**Goal of the exercise**
Write the records out again, unchanged.

**Records provided**
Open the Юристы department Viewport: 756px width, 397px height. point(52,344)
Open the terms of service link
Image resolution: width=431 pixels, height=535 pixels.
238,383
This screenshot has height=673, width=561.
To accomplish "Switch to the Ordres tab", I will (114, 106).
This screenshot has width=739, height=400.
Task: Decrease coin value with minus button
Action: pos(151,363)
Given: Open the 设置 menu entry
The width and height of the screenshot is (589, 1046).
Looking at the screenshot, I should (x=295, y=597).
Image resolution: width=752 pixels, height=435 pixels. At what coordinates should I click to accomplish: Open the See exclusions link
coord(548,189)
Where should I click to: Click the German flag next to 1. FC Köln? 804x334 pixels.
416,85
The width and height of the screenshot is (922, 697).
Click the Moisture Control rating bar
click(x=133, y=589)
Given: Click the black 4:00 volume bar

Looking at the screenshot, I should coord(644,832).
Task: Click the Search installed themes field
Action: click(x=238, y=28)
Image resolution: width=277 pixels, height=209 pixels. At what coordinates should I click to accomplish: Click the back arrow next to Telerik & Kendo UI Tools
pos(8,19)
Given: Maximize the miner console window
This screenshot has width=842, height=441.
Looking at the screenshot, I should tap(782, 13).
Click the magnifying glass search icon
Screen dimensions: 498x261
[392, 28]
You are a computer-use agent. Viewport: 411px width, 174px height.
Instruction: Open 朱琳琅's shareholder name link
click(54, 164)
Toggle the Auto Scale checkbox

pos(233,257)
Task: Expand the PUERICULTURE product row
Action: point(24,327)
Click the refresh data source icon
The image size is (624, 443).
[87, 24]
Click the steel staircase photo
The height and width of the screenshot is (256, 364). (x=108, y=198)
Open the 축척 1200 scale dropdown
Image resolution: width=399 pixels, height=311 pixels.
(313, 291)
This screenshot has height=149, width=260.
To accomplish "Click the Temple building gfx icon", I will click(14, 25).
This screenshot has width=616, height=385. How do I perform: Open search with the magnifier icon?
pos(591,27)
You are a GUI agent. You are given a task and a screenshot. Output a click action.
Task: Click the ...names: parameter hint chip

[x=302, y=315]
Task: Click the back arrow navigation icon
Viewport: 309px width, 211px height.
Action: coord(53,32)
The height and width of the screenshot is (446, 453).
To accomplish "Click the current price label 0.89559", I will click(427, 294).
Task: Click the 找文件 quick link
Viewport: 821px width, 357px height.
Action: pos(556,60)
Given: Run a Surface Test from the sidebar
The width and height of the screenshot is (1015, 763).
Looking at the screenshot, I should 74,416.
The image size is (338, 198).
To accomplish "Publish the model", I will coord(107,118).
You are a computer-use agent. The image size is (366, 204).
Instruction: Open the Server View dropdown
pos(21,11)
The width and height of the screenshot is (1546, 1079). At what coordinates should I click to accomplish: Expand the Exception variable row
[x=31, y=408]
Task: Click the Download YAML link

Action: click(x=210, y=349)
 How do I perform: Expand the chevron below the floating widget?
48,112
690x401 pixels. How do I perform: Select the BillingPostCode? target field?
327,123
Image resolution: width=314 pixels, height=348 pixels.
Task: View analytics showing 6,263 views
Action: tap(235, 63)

**Output for this task**
Open the Юристы department Viewport: 756px width, 397px height. point(52,344)
Open the terms of service link
Image resolution: width=431 pixels, height=535 pixels.
238,383
This screenshot has height=673, width=561.
To accomplish "Switch to the Ordres tab", I will (114, 106).
This screenshot has width=739, height=400.
Task: Decrease coin value with minus button
Action: pos(151,363)
Given: Open the 设置 menu entry
The width and height of the screenshot is (589, 1046).
Looking at the screenshot, I should (x=295, y=597).
Image resolution: width=752 pixels, height=435 pixels. At what coordinates should I click to accomplish: Open the See exclusions link
coord(548,189)
Where should I click to: Click the German flag next to 1. FC Köln? 804x334 pixels.
416,85
The width and height of the screenshot is (922, 697).
Click the Moisture Control rating bar
click(x=133, y=589)
Given: Click the black 4:00 volume bar

Looking at the screenshot, I should coord(644,832).
Task: Click the Search installed themes field
Action: click(x=238, y=28)
Image resolution: width=277 pixels, height=209 pixels. At what coordinates should I click to accomplish: Click the back arrow next to Telerik & Kendo UI Tools
pos(8,19)
Given: Maximize the miner console window
This screenshot has width=842, height=441.
Looking at the screenshot, I should tap(782, 13).
Click the magnifying glass search icon
Screen dimensions: 498x261
[392, 28]
You are a computer-use agent. Viewport: 411px width, 174px height.
Instruction: Open 朱琳琅's shareholder name link
click(54, 164)
Toggle the Auto Scale checkbox

pos(233,257)
Task: Expand the PUERICULTURE product row
Action: point(24,327)
Click the refresh data source icon
The image size is (624, 443).
[87, 24]
Click the steel staircase photo
The height and width of the screenshot is (256, 364). (x=108, y=198)
Open the 축척 1200 scale dropdown
Image resolution: width=399 pixels, height=311 pixels.
(313, 291)
This screenshot has height=149, width=260.
To accomplish "Click the Temple building gfx icon", I will click(14, 25).
This screenshot has width=616, height=385. How do I perform: Open search with the magnifier icon?
pos(591,27)
You are a GUI agent. You are given a task and a screenshot. Output a click action.
Task: Click the ...names: parameter hint chip

[x=302, y=315]
Task: Click the back arrow navigation icon
Viewport: 309px width, 211px height.
Action: coord(53,32)
The height and width of the screenshot is (446, 453).
To accomplish "Click the current price label 0.89559", I will click(427, 294).
Task: Click the 找文件 quick link
Viewport: 821px width, 357px height.
Action: pos(556,60)
Given: Run a Surface Test from the sidebar
The width and height of the screenshot is (1015, 763).
Looking at the screenshot, I should 74,416.
The image size is (338, 198).
To accomplish "Publish the model", I will coord(107,118).
You are a computer-use agent. The image size is (366, 204).
Instruction: Open the Server View dropdown
pos(21,11)
The width and height of the screenshot is (1546, 1079). At what coordinates should I click to accomplish: Expand the Exception variable row
[x=31, y=408]
Task: Click the Download YAML link

Action: click(x=210, y=349)
 How do I perform: Expand the chevron below the floating widget?
48,112
690x401 pixels. How do I perform: Select the BillingPostCode? target field?
327,123
Image resolution: width=314 pixels, height=348 pixels.
Task: View analytics showing 6,263 views
Action: tap(235, 63)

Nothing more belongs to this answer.